Réforme de la profession comptable : Un rallongement des délais exigé

À peine 10% des professionnels concernés ont déposé leurs dossiers de candidatures sur la liste des comptables agréés. Les associations des fiduciaires et des comptables agréés demandent un rallongement des délais de dépôt fixés au 10 février.

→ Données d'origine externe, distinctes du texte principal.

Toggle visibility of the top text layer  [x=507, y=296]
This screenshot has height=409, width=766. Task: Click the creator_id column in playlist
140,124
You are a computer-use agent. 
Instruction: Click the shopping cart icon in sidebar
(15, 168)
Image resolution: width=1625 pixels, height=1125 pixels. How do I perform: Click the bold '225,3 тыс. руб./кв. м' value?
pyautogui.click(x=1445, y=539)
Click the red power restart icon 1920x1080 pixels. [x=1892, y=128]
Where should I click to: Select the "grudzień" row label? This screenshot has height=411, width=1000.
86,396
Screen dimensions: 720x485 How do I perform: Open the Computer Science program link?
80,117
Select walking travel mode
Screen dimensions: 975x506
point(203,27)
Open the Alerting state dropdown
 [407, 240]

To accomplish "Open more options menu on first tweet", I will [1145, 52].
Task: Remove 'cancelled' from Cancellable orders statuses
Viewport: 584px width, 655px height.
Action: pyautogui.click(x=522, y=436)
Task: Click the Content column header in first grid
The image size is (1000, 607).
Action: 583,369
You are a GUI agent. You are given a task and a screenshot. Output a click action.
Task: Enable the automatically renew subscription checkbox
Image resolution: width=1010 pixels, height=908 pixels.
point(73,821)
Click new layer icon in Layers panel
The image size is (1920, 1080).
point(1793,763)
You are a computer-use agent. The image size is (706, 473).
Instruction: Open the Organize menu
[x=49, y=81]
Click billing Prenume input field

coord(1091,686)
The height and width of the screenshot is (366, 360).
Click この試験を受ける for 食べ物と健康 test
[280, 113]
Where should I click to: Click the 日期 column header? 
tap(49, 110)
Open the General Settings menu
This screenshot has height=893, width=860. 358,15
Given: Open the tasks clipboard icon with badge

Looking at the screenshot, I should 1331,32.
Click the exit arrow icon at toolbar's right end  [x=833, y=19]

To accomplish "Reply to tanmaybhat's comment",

Ce n’est pas encore le grand rush à la Commission paritaire chargée d’examiner les demandes d’inscription sur la liste des comptables agréés. Moins de 15 jours avant la date de clôture de la première phase de dépôt des dossiers, environ 450 candidatures seulement auraient été reçues sur une population potentielle estimée à plus de 4.000, soit à peine 10% des professionnels concernés. Dès le 10 février, la Commission devra refermer ses portes, ou du moins ne recevra plus de candidats qui pourront prendre part aux élections lors de la création de l’Organisation de la profession des comptables agréés prévue vers juin. Après sa mise en place en novembre, la Commission paritaire avait fixé la date de dépôt des candidatures entre début janvier et le 10 février. Aujourd’hui, avec le peu de professionnels qui se sont manifestés, les différents acteurs impliqués demandent un rallongement des délais. C’est notamment le cas de l’Association des comptables agréés du Maroc (ACAM) ainsi que de l’Association marocaine des comptables et fiduciaires (AMCF).


Problèmes de patentes
Au niveau de l’ACAM, dont le président El Ghali Khadir siège à la Commission paritaire, on souhaiterait «un rallongement d’au moins un mois supplémentaire». Chez les professionnels, le retard constaté dans les dépôts s’explique par la coïncidence avec «une période fiscale car le mois de janvier est celui des déclarations». Autrement dit, les fiduciaires et autres comptables sont plus occupés par la gestion des dossiers de leurs clients auprès de l’Administration fiscale, qu’à se mettre eux-mêmes en règle vis-à-vis de la nouvelle commission. Mais ce n’est pas le seul hic. Les professionnels déclarent que «l’Administration tarde à délivrer certains documents dont les candidats ont besoin, notamment des patentes». Malgré cette situation, ladite Commission ne donne pas l’impression de vouloir modifier son agenda à en croire des sources proches du dossier. «Les ÉCO» a essayé d’entrer en contact avec son président, Noureddine Ramli, mais ce dernier était encore indisponible à l’heure où nous mettions sous presse. Affaire à suivre.